Tuesday, February 19, 2008

Too much Holocaust?

A fine article by Norm Geras - Too much Holocaust, countering an article by Tony Judt that too much attention is being paid to the Holocaust.
Judt's final difficulty, as it had to be in view of what has gone before, is the relation of the Holocaust to arguments about Israel and the Palestinians. It has several components, some of which have already been foreshadowed in what has gone before. (a) Judt deplores the way the Holocaust is invoked to deflect criticism of Israel by the suggestion that such criticism is a stimulus to anti-Semitism or just is anti-Semitism without further ado. (b) In fact, the reverse is true, he says: it is the taboo on criticism of Israel and a too intense focus on the Holocaust that are stimulants to cynicism and anti-Semitism. (c) Relative to other minority groups in the US and Europe, the Jews are not especially stigmatized, threatened or excluded; they are successful, and prominent in many spheres. (d) The Holocaust may 'lose its universal resonance' if it is too closely attached to the defence of a single country; as things are, if you ask outside the West, ask amongst Africans and Asians, what lessons there are from the Shoah, the responses 'are not very reassuring'.

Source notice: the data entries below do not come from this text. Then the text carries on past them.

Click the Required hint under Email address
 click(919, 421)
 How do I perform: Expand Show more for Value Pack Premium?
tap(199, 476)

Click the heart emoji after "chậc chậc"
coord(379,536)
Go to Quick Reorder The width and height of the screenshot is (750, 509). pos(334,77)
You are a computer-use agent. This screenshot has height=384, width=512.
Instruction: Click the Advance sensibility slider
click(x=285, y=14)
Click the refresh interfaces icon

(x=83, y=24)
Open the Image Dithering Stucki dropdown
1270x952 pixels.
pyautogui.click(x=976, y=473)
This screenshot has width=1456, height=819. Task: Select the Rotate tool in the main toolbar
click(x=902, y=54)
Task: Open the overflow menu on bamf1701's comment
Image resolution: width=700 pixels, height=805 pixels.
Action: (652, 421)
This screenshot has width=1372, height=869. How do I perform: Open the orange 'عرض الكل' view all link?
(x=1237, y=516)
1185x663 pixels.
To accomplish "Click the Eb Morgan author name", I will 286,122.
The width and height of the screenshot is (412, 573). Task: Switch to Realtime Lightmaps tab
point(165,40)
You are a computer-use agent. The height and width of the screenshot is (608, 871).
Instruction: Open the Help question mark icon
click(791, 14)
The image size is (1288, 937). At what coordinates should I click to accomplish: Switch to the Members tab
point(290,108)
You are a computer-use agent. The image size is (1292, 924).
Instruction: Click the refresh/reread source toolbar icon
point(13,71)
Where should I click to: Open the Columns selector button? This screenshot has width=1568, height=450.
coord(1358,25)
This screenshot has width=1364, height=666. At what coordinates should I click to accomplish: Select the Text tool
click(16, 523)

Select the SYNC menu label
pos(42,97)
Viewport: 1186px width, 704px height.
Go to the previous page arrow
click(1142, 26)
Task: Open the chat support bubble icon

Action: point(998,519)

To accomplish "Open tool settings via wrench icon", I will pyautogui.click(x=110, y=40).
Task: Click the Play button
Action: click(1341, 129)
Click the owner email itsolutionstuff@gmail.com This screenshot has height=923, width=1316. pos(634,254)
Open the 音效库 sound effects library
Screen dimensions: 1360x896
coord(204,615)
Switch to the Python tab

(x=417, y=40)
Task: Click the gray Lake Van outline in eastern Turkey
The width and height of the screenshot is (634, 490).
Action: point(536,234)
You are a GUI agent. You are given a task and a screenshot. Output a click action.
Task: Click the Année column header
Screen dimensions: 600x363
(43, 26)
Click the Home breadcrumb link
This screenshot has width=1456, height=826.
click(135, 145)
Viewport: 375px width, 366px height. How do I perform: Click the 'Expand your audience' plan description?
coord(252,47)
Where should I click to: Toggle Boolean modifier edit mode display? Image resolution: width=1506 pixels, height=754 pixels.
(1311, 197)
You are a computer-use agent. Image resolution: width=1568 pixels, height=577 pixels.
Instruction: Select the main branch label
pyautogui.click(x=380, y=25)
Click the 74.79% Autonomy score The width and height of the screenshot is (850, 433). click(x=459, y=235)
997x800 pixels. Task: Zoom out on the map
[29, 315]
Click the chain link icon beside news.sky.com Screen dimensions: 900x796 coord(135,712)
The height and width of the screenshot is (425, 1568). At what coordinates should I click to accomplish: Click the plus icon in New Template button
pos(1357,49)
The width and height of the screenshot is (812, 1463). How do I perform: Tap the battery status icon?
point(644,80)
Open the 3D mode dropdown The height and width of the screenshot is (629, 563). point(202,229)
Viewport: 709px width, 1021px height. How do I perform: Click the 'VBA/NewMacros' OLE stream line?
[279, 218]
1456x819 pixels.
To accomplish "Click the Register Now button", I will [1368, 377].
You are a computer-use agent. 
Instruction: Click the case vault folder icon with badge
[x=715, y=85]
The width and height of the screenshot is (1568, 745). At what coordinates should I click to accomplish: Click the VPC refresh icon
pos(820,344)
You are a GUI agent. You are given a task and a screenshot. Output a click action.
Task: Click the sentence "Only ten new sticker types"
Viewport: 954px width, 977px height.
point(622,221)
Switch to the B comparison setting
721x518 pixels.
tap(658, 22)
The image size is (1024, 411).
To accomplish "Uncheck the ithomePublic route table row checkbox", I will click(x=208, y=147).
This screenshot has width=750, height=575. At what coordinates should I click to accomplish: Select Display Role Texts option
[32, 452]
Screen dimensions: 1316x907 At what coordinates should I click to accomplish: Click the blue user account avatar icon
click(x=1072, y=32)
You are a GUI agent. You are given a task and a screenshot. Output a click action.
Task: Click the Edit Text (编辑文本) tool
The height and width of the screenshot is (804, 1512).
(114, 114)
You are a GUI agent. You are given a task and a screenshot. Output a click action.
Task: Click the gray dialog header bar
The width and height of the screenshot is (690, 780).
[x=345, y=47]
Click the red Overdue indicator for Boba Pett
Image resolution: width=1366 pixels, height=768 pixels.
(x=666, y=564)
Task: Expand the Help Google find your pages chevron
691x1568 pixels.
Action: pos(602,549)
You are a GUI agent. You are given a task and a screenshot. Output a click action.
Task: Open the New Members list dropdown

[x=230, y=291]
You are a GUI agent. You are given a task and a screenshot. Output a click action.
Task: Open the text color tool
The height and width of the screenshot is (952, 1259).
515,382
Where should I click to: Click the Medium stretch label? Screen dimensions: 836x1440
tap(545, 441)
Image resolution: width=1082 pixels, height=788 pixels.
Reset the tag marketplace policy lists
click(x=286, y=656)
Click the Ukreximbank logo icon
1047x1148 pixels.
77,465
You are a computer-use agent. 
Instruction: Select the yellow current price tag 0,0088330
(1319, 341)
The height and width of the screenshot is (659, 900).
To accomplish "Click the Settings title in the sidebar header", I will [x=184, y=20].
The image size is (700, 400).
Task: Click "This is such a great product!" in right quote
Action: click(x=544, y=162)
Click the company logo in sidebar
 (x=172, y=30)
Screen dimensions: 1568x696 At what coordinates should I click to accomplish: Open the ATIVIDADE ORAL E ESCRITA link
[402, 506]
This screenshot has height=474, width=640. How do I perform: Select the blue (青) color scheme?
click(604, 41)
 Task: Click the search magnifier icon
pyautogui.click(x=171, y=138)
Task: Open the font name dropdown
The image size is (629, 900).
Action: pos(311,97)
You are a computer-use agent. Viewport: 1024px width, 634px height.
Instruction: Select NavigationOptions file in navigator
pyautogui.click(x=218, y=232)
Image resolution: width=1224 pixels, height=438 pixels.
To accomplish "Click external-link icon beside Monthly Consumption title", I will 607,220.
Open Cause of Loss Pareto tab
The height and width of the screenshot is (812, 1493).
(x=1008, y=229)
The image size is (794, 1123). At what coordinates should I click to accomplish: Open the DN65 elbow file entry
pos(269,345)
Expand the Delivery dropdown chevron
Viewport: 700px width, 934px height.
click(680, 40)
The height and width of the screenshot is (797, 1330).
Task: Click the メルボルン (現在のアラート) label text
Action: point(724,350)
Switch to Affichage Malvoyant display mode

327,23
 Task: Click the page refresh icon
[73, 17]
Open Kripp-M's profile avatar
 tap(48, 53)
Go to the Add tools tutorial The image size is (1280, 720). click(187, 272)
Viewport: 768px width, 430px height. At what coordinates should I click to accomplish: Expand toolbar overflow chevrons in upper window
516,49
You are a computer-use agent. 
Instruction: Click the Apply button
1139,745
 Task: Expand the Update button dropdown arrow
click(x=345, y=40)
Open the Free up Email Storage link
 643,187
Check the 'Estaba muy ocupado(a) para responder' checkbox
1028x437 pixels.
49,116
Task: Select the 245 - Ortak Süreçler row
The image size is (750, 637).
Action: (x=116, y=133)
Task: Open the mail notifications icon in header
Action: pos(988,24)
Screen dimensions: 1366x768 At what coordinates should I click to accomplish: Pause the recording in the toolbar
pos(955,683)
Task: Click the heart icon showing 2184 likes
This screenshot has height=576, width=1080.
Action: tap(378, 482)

What is striking about these arguments of Judt's is their unqualified, their completely one-sided, character. It is true that the Jewish tragedy in Europe is sometimes misused to justify or excuse Israeli policies that should not be defended. But to say this without noting that there is also anti-Semitic hostility to Israel, in the Arab world and in the West, some of it perfectly overt and some of it more discreet, is to pretend that anti-Semitism is a smaller problem than it is. To lament such misuses of the Holocaust without mentioning the misuses in the opposite direction that equate Israel with the spirit and the methods of the Nazis is to see with only one eye. The same goes for writing as if the most serious sources of anti-Semitism might be arguments used by defenders of Israel or an over-emphasis on the Shoah. Really? This is a centuries-old hatred, and yet here we find ourselves in a situation where it is defence of the Jewish state and memory of the genocide against the Jews that are the stimulants of anti-Semitism; these, at any rate, are Tony Judt's sources of choice.

1 comment:

  1. When I read Norman Finkelstein's The Holocaust Industry, while I appreciated his examples of political use and abuse of Holocaust memory, it was strongly apparent that he also seemed to want to eliminate or minimise contemporary anti-Semitism. For Finkelstein, anti-Semitism was reduced to the activities of a few misguided neo-Nazis in small enclaves which he considered don't have any measurable effect on the mainstream. In Beyond Chutzpah, Finkelstein even made the claim that anti-Semitism was entirely absent from Mel Gibson's Passion of the Christ. At that point, I was in a state of disbelief.

    There's a common tendency, when people make a case, to rhetorically minimise any factors which don't corroborate their case. It's a shame that Finkelstein has so badly fallen into this trap. I find some of his examples and arguments concerning the misuse of the Holocaust to be compelling and insightful. But Finkelstein's insight is mixed up with complete blindness towards modern anti-Semitism that I lose trust in wht he says elsewhere. His case against the State of Israel would have been successful if he hadn't included this unfortunate blindness towards modern anti-Semitism. But as it now reads, it seems at least partially one-eyed.